[Collected data entries]
Start of Block

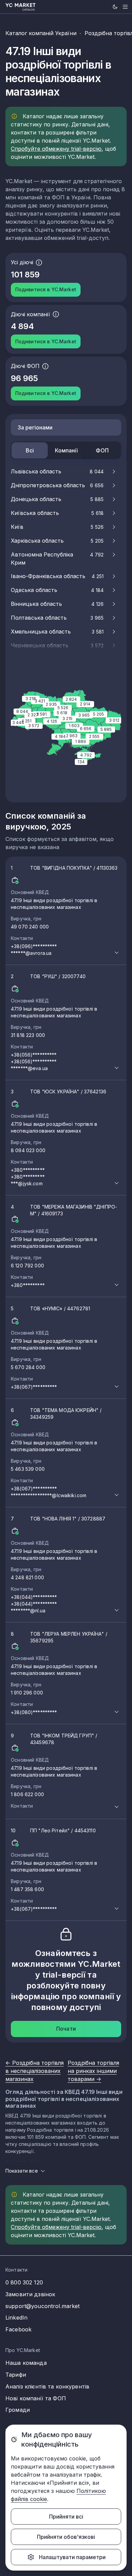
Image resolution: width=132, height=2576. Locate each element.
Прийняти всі (66, 2516)
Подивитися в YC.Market (45, 289)
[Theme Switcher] (115, 7)
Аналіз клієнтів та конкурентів (47, 2386)
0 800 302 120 (24, 2282)
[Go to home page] (20, 7)
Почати (66, 2028)
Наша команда (26, 2362)
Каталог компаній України (40, 33)
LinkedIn (16, 2317)
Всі (30, 450)
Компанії (66, 450)
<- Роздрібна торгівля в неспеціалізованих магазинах (34, 2070)
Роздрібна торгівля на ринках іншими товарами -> (93, 2070)
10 (54, 1870)
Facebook (18, 2329)
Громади (17, 2409)
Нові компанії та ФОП (35, 2398)
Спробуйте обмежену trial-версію (56, 148)
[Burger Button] (125, 7)
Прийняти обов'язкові (66, 2536)
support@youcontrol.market (42, 2306)
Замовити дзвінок (30, 2294)
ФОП (102, 450)
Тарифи (15, 2374)
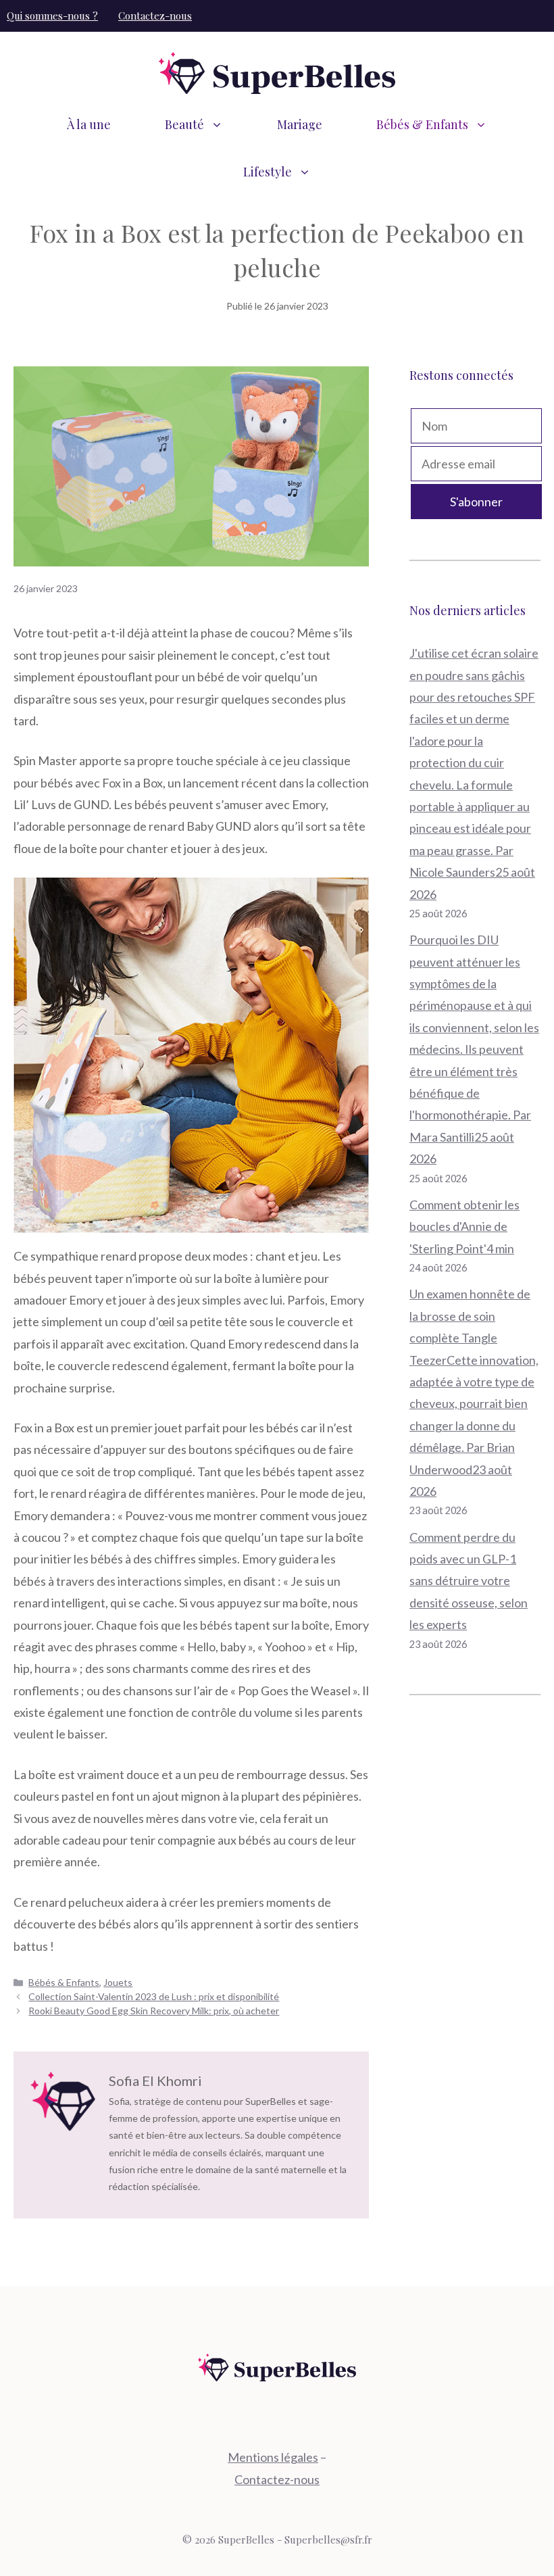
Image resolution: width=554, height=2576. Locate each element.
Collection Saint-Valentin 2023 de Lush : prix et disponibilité (153, 1996)
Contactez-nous (155, 15)
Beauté (184, 124)
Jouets (117, 1982)
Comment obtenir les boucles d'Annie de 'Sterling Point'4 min (464, 1226)
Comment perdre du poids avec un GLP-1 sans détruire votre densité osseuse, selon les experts (468, 1581)
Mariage (299, 124)
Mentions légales (273, 2457)
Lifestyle (267, 172)
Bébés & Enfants (422, 124)
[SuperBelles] (277, 71)
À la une (89, 124)
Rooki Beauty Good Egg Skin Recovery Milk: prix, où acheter (153, 2010)
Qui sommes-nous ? (52, 15)
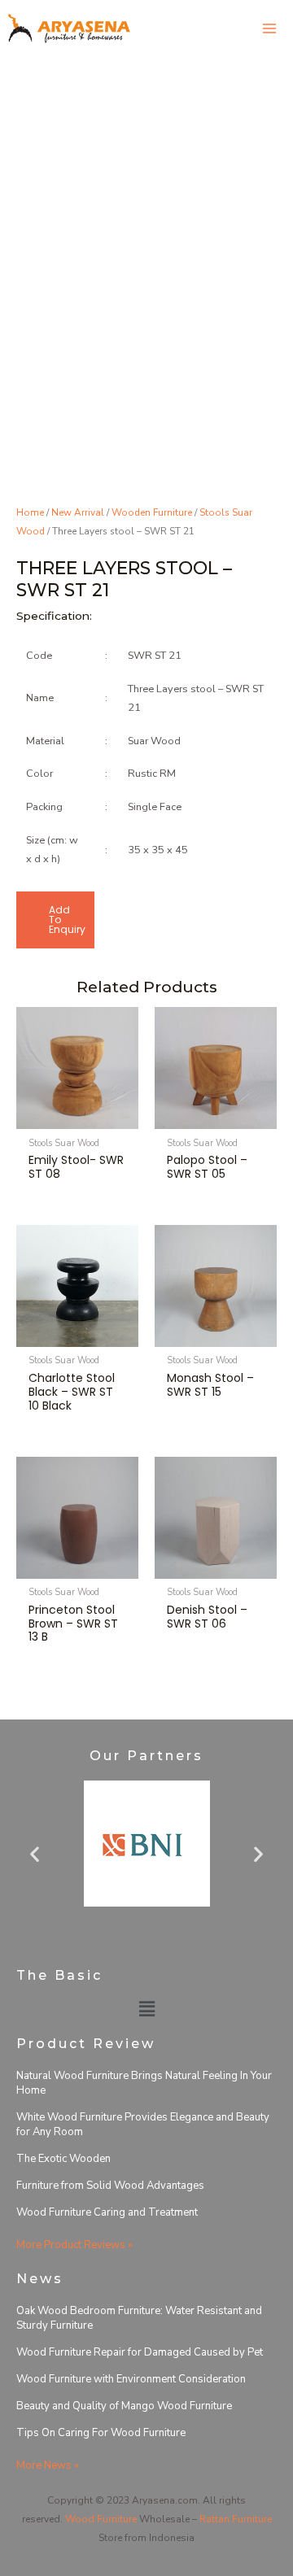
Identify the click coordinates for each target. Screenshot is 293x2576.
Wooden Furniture (152, 512)
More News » (47, 2465)
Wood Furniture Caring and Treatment (107, 2212)
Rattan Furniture (235, 2519)
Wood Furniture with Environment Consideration (131, 2379)
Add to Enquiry (67, 919)
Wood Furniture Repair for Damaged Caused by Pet (139, 2352)
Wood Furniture (101, 2519)
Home (30, 512)
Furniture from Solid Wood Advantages (110, 2185)
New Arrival (77, 512)
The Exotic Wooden (63, 2158)
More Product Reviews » (74, 2245)
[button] (34, 1853)
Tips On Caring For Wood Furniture (101, 2433)
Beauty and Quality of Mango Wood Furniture (124, 2406)
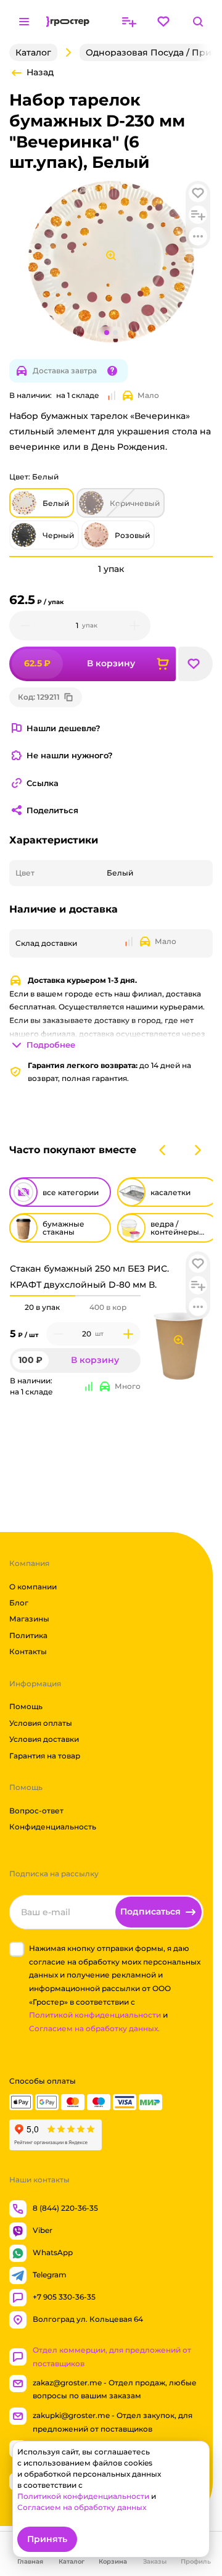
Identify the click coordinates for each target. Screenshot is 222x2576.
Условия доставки (44, 1739)
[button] (198, 1263)
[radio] (42, 1295)
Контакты (28, 1651)
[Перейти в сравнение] (129, 21)
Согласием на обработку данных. (94, 2028)
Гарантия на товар (44, 1755)
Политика (28, 1635)
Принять (47, 2539)
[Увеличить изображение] (179, 1340)
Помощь (26, 1706)
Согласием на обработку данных (81, 2507)
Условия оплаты (40, 1723)
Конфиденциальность (52, 1826)
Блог (18, 1602)
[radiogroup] (75, 1307)
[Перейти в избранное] (163, 21)
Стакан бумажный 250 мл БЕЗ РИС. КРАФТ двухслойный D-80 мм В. (89, 1276)
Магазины (29, 1618)
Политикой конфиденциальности (95, 2014)
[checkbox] (16, 1949)
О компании (33, 1586)
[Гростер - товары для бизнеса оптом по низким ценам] (67, 21)
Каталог (33, 52)
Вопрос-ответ (36, 1810)
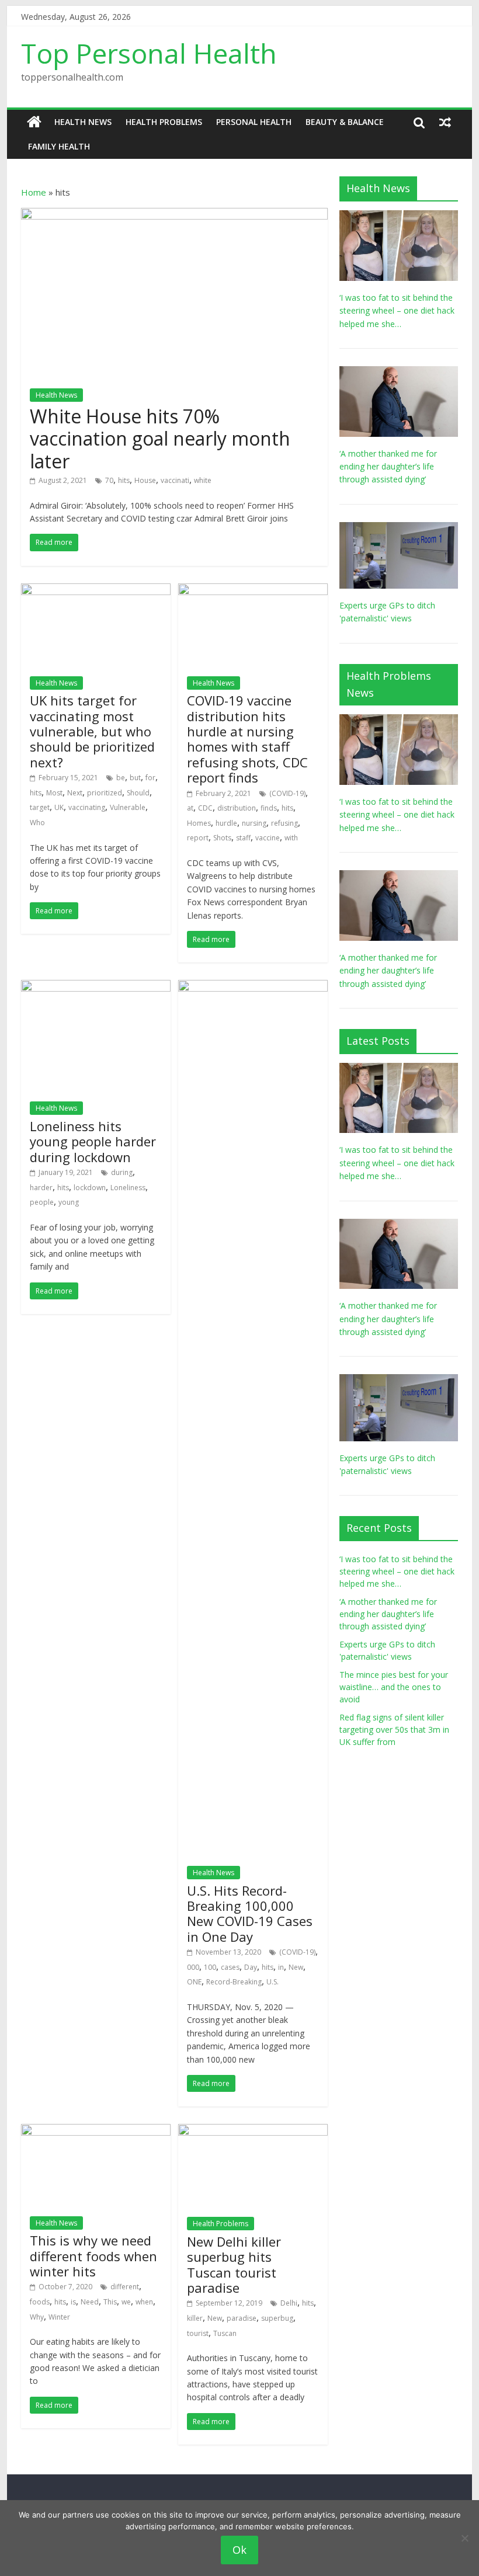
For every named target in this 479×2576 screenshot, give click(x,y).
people (42, 1202)
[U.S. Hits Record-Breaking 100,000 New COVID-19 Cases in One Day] (253, 987)
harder (41, 1188)
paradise (241, 2318)
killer (195, 2318)
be (120, 778)
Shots (222, 838)
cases (230, 1967)
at (190, 808)
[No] (464, 2538)
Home (33, 192)
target (40, 807)
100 (210, 1967)
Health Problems (164, 121)
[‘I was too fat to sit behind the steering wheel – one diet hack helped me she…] (398, 216)
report (198, 838)
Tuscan (225, 2333)
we (126, 2302)
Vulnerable (127, 807)
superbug (277, 2318)
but (135, 778)
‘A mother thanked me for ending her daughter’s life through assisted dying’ (388, 466)
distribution (236, 808)
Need (90, 2302)
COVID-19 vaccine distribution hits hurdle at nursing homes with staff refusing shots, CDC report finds (247, 738)
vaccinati (175, 480)
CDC (205, 808)
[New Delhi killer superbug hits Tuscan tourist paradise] (253, 2131)
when (144, 2302)
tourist (198, 2333)
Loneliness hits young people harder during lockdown (93, 1141)
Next (74, 793)
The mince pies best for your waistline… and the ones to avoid (393, 1687)
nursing (254, 823)
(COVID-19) (287, 793)
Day (250, 1967)
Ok (239, 2550)
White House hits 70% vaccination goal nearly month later (160, 439)
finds (269, 808)
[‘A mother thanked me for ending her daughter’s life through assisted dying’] (398, 372)
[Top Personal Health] (34, 122)
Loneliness (127, 1188)
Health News (83, 121)
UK (59, 807)
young (68, 1202)
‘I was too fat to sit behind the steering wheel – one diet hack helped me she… (396, 310)
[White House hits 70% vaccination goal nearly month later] (174, 214)
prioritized (104, 793)
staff (243, 838)
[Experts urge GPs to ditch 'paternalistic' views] (398, 528)
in (281, 1967)
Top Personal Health (149, 53)
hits (124, 480)
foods (40, 2302)
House (145, 480)
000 (193, 1967)
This (110, 2302)
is (73, 2302)
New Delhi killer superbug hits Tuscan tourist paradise (234, 2264)
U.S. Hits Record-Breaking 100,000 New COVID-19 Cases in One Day (250, 1913)
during (122, 1172)
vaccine (267, 838)
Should (138, 793)
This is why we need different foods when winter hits (93, 2255)
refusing (284, 823)
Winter (59, 2317)
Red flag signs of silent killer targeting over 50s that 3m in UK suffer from (394, 1729)
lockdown (90, 1188)
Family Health (59, 146)
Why (37, 2317)
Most (54, 793)
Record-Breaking (234, 1982)
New (296, 1967)
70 (109, 480)
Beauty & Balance (345, 121)
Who (37, 823)
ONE (194, 1982)
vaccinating (86, 807)
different (124, 2287)
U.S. (272, 1982)
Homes (199, 823)
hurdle (226, 823)
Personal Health (253, 121)
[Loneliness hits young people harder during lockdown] (96, 987)
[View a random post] (445, 122)
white (202, 480)
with (291, 838)
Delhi (288, 2303)
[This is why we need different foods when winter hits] (96, 2131)
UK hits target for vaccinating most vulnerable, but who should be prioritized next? (92, 731)
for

End of Block

What you should do → Filter the records above and return every line that holds the word "foods".

Output →
foods (40, 2302)
This is why we need different foods when winter hits (93, 2255)
[This is why we need different foods when winter hits] (96, 2131)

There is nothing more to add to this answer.